Newlines in Sources.bz2 indices

Bug #436182 reported by Loïc Minier on 2009-09-24
This bug affects 1 person
Affects Status Importance Assigned to Milestone
Launchpad itself
Michael Nelson

Bug Description


This looks similar to bug #435316, but I'm not sure it's the same.

In I get:
Binary:,,,,,,,,,,,,,,,,,,,,,,,,,, python-uno,,,, libmythes-dev,, uno-libs3, uno-libs3-dbg, ure, ure-dbg,, cli-uno-bridge, libuno-cli-basetypes1.0-cil, libuno-cli-uretypes1.0-cil, libuno-cli-oootypes1.0-cil, libuno-cli-cppuhelper1.0-cil,
libuno-cli-ure1.0-cil,,,,,,,,, ttf-opensymbol,,,,,

Version: 1:3.1.1-2ubuntu1moblin2

there's a superfluous newline after libuno-cli-cppuhelper1.0-cil and after

[ This is breaking apt_pkg's parsing of this file which breaks germinate for the Ubuntu Moblin Remix image so it's quite high on my radar right now. ;-) ]

Related branches

Loïc Minier (lool) wrote :

Downloading file ...
Decompressing file ...
Traceback (most recent call last):
  File "/usr/bin/germinate-update-metapackage", line 273, in <module>
    germinator, [dist], components, architecture, cleanup=True)
  File "/usr/lib/germinate/Germinate/Archive/", line 121, in feed
  File "/usr/lib/germinate/Germinate/", line 323, in parseSources
    ver = p.Section["Version"]
KeyError: 'Version'

Celso Providelo (cprov) wrote :

It seems we have accepted some DSC with this format mistake:

launchpad_prod=> SELECT as name, spr.version as version, as owner, as archive from sourcepackagerelease spr, sourcepackagename spn, archive a, person o where AND AND AND dsc_binaries LIKE '%
      name | version | owner | archive
----------------+-------------------------+----------------+--------- | 1:3.1.1-2ubuntu1 | ubuntu-drivers | primary
 linux | 2.6.31-10.36~undervolt1 | raaa | testing
 mono | | ubuntu-drivers | primary
 linux | 2.6.31-10.36~undervolt2 | raaa | testing | 1:3.1.1-2ubuntu1moblin1 | moblin | ppa
 linux | 2.6.31-10.35~awe1 | awe | ppa
 linux | 2.6.31-10.36~eee1 | yofel | ppa
 linux | 2.6.31-10.36~undervolt3 | raaa | testing
 linux | 2.6.31-10.36~eee2 | yofel | ppa
 linux | 2.6.31-10.36~eee3 | yofel | ppa
 linux | 2.6.31-10.36~undervolt4 | raaa | testing | 1:3.1.1-2ubuntu1moblin2 | moblin | ppa
(12 rows)

Celso Providelo (cprov) wrote :

This is somehow related with bug #435316, we have to find the right way to identify this format problem (I'm assuming it is a problem) and reject those uploads.
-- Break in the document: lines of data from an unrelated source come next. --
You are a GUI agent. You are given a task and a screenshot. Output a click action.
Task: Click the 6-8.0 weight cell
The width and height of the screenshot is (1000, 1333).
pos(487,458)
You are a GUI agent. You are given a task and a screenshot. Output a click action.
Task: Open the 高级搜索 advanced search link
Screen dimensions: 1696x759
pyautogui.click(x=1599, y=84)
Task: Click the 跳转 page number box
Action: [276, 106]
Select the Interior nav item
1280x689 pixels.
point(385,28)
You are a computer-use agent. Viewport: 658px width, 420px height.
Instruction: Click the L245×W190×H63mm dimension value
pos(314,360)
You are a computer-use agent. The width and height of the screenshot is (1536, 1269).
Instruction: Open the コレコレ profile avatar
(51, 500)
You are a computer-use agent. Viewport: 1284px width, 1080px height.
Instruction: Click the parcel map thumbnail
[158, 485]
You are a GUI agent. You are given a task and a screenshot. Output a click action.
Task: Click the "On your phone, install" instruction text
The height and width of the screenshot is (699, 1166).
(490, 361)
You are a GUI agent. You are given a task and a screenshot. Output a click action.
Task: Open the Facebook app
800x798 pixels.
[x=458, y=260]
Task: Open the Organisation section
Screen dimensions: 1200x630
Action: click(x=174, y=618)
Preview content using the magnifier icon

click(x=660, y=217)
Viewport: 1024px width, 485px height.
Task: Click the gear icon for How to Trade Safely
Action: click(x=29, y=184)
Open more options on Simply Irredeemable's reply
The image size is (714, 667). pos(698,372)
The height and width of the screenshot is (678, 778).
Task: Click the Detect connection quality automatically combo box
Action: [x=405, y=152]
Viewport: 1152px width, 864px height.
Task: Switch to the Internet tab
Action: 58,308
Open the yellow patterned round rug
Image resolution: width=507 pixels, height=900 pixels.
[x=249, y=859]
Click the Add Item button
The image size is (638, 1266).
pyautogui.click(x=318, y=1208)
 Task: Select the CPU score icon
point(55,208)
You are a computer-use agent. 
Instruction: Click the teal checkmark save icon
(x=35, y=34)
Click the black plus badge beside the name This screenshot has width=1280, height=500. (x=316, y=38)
Since there are not *many* yet, the migration of the existing that will be easy.

Changed in soyuz:
importance: Undecided → High
milestone: none → 3.1.10
status: New → Triaged
Colin Watson (cjwatson) wrote :

From the Debian (and Ubuntu) Policy Manual:

5.6.19. `Binary'

     This field is a list of binary packages. Its syntax and meaning
     varies depending on the control file in which it appears.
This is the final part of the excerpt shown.